Gesundheit geht uns alle an

Kapitel: Wie bleibe ich in einer guten Balance?

Sind Sie nach einem freien Wochenende oder nach einem Kurzurlaub immer noch müde und ausgelaugt? Wachen Sie morgens gerädert und erschöpft auf? Sind Sie ständig telefonisch erreichbar und kontrollieren auch in Ihrer Freizeit dienstliche E-Mails?

Haben Sie verlernt, abzuschalten und aufzutanken?

Viele Menschen haben eine falsche Vorstellung von Erholung und Erholungswirkung. Sie gönnen sich erst dann eine Pause, wenn sie sehr müde und erschöpft sind, wenn der Akku also leer ist. Der Bedarf an Erholungszeit ist dann natürlich sehr hoch.

Viele Menschen pflegen ihr Auto besser als sich selbst!

Besser sind regelmäßige, vorbeugende Arbeitspausen und Erholungsphasen. Die Palette der Erholungsmöglichkeiten ist groß: Lesen, Musik hören oder Dösen sind körperlich passive Erholungsformen. Da man durch körperliche Aktivitäten wie Sport oder durch Entspannungsübungen oft noch bessere Erholungseffekte erreicht und sich zudem fit hält, sollte man aktive und passive Maßnahmen kombinieren. Auch Hobbys dienen als Ausgleich zu den Belastungen des Alltags.

Ausgleich zur Arbeit
Ausgleich zur Arbeit RKW Kompetenzzentrum)

So finden Sie den Ausgleich, bleiben fit und leistungsfähig:

Akzeptieren Sie, dass Pausen zum Arbeiten gehören!

Gönnen Sie sich Verschnaufpausen, bevor Sie mit Ihren Kräften am Ende sind. Besonders wenn die Arbeitstage vollgepackt sind, müssen Sie Ihre Leistungs- und Konzentrationsfähigkeit bis zum Abend erhalten. Mehrere Kurzpausen sind besser als eine lange Pause.

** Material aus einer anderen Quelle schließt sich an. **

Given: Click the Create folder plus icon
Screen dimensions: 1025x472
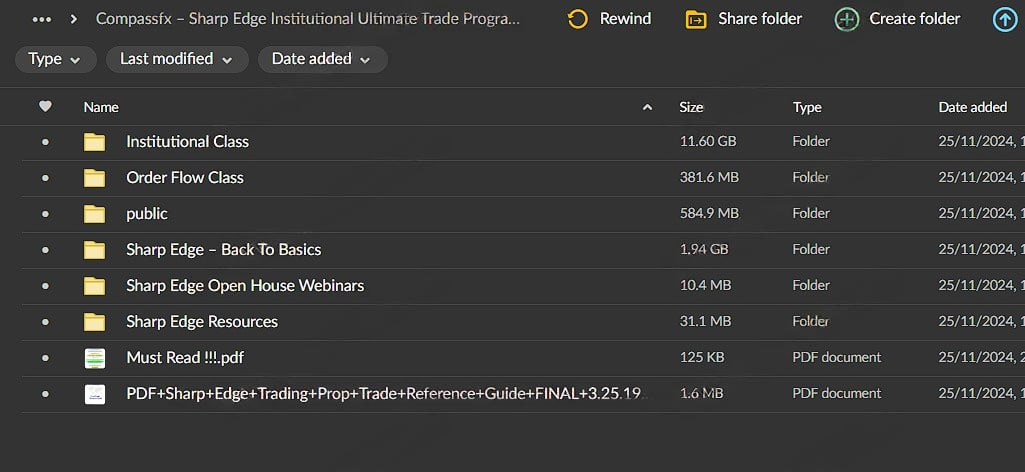Looking at the screenshot, I should click(x=847, y=19).
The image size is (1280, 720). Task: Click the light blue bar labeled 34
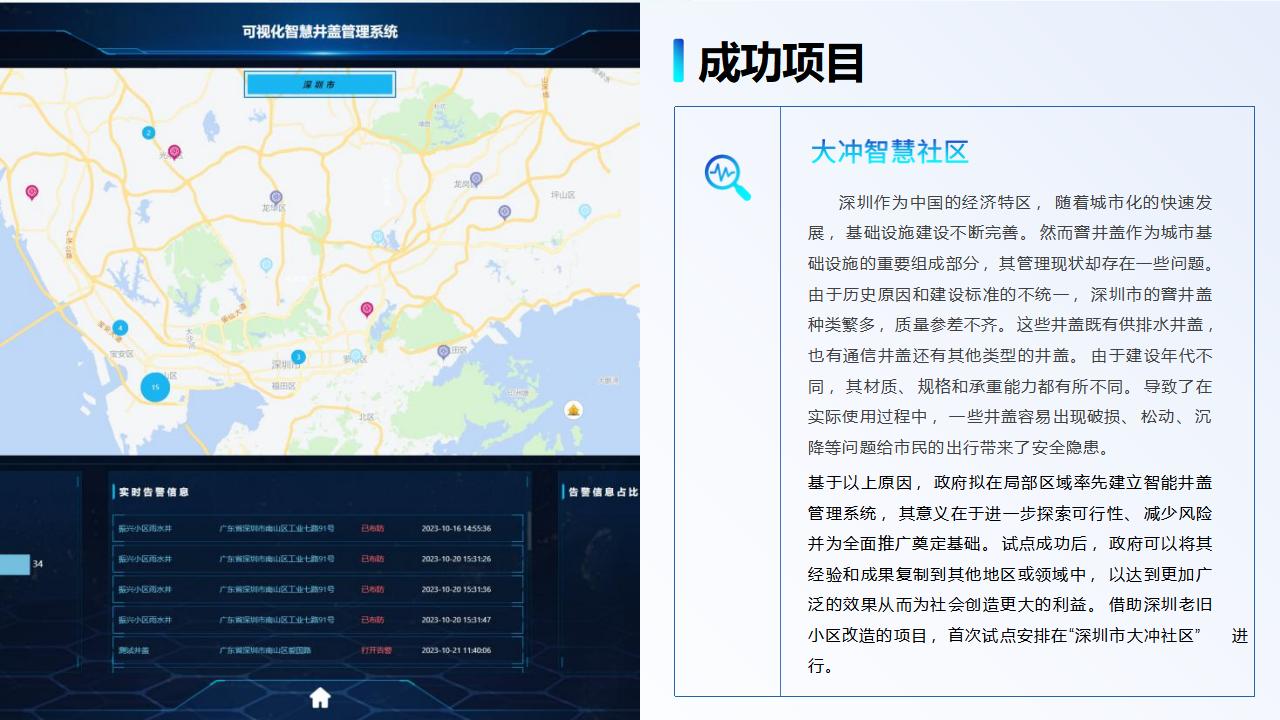tap(14, 564)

Achten Sie auf Körpersignale!
Ermüdung, aber auch Kopfschmerzen, Augenbrennen und nachlassende Konzentration können auf Erholungsbedarf hinweisen. Wer die Signale seines Körpers nicht wahrnimmt oder ignoriert, verpasst den richtigen Zeitpunkt für erholsame Gegenstrategien.

Lernen Sie abzuschalten! Halten Sie sich nicht für unersetzlich!
Wer immer erreichbar ist, wer von seinen Aufgaben und Schwierigkeiten nicht loslässt, kann sich nicht effektiv erholen.

Falls möglich: Richten Sie E-Mail-freie Zonen ein!
Schalten Sie in der Freizeit das Dienst-Handy aus, bearbeiten Sie dienstliche E-Mails nur im Büro. Ja sicher, manchmal kostet das nur fünf Minuten der Freizeit – aber anschließend 60 Minuten, bevor man wieder auf den Erholungsmodus heruntergefahren ist.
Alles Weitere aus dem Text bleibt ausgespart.